One way to get after this is to assess what you are doing and begin to make any necessary adjustments in your marketing planning to reflect truthful disclosures and integrity in marketing. You can’t expect people to trust you or what you say about your product if you can’t be truthful and honest with yourself in doing your own product assessment.

1)      Product Assessment (based on FDA approved label claims only)

• What indications are approved for your product?

• What limitations on use does your product have?
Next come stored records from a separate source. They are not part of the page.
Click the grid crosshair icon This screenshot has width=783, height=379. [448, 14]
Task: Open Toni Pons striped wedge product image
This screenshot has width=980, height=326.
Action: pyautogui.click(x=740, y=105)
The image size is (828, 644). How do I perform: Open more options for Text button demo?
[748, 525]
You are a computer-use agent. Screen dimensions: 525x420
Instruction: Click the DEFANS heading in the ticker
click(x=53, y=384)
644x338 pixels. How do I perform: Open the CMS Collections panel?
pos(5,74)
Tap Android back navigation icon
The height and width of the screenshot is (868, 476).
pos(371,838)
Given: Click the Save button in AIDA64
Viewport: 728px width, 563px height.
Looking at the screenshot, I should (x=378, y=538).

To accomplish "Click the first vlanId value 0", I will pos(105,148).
• What patient population is most likely to benefit from your product? Do you know which patients will not respond well or as you might expect?

• How would you describe this population within the confines of your approved label claims?

• Does your product have two well controlled peer-reviewed published clinical data to support the patient populations you plan to market to? (this means the trial data used for the approved claims are available to clinicians for their own evaluations and interpretations)

2)      Market assessment (given your product profile and label claims as assessed above)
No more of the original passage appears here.